Kind of an authoritative support for Dave's answer (*1) as this was a question I asked Mr. Baer on a visit in 2008. I haven't heard that term before either.
But why call it "English"?
As Dave said, it's a term taken from billiard and about giving it a 'spin'. The intention was to make the game more about skills. He assumed that a straight deflection would be way too boring.
In the center of the left knob is yet another knob which controls the "ENGLISH" of the Ball Spot. I think "ENGLISH" refers to something in the real-world game of billiards that governs how a ball's trajectory curves due to its spin. This "ENGLISH" control allows a player to control the trajectory of the Ball Spot after deflecting it with the Player Spot. The Odyssey Manual always capitalizes the word "ENGLISH" so forgive me if you think I'm shouting.

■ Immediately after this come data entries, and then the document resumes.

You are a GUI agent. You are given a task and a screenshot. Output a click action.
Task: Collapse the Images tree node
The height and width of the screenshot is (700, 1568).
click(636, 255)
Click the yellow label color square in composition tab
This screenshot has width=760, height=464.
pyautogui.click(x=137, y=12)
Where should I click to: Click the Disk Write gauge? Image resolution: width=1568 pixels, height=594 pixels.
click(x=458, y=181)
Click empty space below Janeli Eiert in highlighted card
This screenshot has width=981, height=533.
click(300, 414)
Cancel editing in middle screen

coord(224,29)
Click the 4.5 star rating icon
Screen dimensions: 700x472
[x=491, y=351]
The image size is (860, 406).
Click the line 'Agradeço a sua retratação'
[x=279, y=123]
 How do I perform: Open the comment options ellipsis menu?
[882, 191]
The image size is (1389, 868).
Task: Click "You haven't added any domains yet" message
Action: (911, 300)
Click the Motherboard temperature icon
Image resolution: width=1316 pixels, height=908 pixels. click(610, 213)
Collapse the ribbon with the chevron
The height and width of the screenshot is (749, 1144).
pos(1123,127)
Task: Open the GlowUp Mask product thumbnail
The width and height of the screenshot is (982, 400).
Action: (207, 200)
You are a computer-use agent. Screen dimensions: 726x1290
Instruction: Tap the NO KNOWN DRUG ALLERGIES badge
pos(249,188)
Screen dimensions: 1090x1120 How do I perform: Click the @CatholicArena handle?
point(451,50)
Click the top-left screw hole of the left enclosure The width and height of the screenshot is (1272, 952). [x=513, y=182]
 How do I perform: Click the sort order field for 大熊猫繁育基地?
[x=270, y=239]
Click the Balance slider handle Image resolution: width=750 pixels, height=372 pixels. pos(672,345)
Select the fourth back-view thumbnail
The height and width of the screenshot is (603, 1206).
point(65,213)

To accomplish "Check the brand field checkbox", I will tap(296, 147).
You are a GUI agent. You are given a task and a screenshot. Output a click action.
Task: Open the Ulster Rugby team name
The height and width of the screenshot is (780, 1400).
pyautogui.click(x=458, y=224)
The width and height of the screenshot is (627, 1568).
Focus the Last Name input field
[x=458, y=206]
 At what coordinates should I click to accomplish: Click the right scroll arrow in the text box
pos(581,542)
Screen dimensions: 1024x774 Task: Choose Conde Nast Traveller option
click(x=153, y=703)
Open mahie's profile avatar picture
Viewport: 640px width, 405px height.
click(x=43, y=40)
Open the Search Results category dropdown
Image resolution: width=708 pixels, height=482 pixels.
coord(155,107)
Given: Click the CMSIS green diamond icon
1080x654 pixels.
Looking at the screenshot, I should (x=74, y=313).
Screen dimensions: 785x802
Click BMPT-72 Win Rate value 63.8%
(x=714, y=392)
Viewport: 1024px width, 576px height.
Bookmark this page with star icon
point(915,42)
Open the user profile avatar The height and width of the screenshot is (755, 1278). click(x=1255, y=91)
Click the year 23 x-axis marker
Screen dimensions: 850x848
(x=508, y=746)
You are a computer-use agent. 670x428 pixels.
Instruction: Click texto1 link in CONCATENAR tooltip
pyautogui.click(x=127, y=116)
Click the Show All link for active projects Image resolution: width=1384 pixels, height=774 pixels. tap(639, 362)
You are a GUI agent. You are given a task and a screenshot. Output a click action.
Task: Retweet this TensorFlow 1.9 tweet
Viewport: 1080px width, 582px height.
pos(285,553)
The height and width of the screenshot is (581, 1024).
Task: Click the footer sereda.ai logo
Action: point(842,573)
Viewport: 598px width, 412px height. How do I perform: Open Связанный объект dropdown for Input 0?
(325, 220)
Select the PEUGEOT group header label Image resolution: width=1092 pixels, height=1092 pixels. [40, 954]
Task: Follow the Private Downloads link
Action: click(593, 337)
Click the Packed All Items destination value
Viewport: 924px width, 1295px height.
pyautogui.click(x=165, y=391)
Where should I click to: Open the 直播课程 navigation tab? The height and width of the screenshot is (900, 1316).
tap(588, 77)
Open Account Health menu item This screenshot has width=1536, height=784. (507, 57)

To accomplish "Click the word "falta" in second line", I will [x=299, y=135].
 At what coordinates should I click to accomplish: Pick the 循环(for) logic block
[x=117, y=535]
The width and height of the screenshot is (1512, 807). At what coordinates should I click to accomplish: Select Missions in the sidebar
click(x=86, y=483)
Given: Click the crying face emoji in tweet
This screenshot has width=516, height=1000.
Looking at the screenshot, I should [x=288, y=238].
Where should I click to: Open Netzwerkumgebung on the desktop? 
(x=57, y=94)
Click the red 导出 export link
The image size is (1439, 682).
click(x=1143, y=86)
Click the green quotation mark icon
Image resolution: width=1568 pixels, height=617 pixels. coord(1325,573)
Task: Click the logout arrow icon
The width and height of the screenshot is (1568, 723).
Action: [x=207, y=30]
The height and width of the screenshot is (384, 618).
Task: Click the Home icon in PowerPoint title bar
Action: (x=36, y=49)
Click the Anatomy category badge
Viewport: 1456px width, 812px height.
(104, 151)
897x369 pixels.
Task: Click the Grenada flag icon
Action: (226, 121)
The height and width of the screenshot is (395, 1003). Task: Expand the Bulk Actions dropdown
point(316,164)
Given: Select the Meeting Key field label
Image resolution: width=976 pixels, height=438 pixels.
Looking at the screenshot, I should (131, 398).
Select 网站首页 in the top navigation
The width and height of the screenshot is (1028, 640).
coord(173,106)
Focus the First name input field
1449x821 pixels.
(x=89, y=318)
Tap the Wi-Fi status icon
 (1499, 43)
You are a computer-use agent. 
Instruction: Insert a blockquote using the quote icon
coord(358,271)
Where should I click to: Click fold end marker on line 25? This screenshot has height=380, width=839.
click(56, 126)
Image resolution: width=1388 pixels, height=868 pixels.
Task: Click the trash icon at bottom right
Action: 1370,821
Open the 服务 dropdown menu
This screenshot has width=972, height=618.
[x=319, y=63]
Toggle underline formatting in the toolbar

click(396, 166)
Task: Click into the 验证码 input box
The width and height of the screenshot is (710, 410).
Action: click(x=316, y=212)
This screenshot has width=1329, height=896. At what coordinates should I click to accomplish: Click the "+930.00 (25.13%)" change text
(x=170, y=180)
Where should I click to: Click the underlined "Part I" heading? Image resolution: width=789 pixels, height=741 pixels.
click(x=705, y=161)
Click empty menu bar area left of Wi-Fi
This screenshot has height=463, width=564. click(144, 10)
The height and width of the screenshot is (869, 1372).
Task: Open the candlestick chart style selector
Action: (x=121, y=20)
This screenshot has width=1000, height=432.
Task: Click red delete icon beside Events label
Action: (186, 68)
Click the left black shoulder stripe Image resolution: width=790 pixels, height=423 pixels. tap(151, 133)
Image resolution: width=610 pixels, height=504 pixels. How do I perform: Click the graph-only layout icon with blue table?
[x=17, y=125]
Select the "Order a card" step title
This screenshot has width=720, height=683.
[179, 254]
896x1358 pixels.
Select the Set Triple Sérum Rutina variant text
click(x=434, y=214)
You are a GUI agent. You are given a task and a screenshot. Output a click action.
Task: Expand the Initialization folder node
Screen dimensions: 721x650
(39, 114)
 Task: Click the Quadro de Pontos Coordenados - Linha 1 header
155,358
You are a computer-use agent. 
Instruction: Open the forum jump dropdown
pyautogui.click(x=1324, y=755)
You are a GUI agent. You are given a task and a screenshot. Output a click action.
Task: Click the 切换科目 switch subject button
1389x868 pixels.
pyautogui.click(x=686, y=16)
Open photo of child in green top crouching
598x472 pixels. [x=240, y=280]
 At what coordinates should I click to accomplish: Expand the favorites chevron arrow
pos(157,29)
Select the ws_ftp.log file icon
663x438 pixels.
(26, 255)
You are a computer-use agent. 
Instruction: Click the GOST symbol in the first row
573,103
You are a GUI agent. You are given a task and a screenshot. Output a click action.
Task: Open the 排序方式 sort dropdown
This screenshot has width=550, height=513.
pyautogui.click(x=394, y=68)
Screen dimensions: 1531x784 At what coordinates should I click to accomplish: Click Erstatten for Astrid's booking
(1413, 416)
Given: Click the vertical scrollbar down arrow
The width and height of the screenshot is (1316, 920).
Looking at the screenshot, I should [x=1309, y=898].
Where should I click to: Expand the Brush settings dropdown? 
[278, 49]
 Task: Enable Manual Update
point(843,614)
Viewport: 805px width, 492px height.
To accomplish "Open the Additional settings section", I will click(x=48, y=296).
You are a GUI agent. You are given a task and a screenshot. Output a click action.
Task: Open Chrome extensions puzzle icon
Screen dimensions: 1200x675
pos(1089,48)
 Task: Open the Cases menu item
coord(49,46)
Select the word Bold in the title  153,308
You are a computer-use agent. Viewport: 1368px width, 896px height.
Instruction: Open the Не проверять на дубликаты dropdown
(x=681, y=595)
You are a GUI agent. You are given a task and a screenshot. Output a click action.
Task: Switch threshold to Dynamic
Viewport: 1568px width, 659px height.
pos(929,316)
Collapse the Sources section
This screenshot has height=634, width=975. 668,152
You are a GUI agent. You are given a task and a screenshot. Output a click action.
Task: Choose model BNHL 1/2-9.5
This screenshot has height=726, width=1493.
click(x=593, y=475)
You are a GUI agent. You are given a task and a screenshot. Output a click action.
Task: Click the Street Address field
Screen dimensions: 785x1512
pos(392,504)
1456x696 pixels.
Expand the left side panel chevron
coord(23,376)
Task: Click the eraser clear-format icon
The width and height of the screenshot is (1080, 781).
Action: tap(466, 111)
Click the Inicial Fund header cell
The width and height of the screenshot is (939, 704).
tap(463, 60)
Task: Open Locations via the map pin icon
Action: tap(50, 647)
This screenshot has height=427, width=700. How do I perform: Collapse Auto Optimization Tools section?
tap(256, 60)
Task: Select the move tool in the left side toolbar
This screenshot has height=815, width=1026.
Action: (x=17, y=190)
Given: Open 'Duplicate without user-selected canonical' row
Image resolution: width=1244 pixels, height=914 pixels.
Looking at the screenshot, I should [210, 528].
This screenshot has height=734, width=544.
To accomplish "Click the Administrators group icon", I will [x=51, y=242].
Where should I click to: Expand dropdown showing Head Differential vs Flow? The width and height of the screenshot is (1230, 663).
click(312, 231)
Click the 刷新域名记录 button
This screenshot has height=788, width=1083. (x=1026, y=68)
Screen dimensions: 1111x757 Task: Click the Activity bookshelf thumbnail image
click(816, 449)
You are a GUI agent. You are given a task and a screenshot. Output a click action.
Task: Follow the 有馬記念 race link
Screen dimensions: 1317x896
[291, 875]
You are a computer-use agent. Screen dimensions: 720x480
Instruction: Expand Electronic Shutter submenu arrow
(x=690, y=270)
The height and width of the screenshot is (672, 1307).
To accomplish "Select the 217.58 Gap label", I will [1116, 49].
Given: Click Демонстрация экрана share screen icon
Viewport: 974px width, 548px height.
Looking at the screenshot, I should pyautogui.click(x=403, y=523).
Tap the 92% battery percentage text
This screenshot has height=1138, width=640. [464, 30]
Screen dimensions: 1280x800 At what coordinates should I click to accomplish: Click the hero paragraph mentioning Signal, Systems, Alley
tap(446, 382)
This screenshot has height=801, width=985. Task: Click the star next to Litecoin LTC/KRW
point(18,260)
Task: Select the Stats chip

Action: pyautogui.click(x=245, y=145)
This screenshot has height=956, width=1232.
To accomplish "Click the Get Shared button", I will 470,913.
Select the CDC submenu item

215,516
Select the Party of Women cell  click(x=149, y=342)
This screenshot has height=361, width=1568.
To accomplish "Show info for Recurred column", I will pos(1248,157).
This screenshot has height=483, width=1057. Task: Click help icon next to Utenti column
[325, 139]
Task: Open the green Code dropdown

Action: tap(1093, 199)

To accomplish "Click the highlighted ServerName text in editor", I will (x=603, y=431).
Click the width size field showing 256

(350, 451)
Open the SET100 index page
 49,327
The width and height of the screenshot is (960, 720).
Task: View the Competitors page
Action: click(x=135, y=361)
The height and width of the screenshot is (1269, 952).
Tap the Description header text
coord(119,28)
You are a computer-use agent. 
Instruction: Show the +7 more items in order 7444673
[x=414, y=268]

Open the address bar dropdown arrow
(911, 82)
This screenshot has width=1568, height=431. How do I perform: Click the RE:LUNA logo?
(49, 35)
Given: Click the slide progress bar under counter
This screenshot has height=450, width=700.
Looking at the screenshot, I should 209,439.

from an Gamasutra feature (*2)
Regarding the capitalization, the manual does mark all UI elements that way - but, unlike the article mentions, not always. Regarding the use of English the manual states:
English. The English control affects only the ball. When the
ball is travelling from left to right, only the Player 1 English
control will affect the ball. When the ball is travelling from
right to left, only the Player 2 English control will alfect the
Ball. The English control will cause the Ball to move upward
or downward, depending upon the rotation ol the control
knob. The further the knob is turned, the more the Ball will
deflect. For your ease in determining the approximate
centering of this English control, a "raised" marking is
provided on the knob. This marking should be in the
upright center position of the knob when you return the
Ball to the screen
From the manual p.7
What does a language (or a nationality) have to do with centering a ball ?
It's not just centering, it as well defines how the game starts and how the ball is deflected. For the term itself, no idea, but then again, many things got wierd names that only make sense within a certain setting.
Jim Nelson found some quite helpful answers about the usage of this meaning of 'English' on the English Language & Usage SE site:
'Why is putting some spin on a ball described in some circles as giving it some "English"?'
And, especially, why label it that way to the user ? Is it something that made sense to the general public in 1972 ?
For sure more than any newly invented term would have. Keep in mind, back then it was still common to play real games with real people in real pubs. It's always better to take an even marginally known term then to invent something. Just think, noone ever pressed a button on screen - at least not before touch screens became a thing. Still was named that way :)
*1 - Please mark his answer.
*2 - Great article about Pong history with many details, worth reading.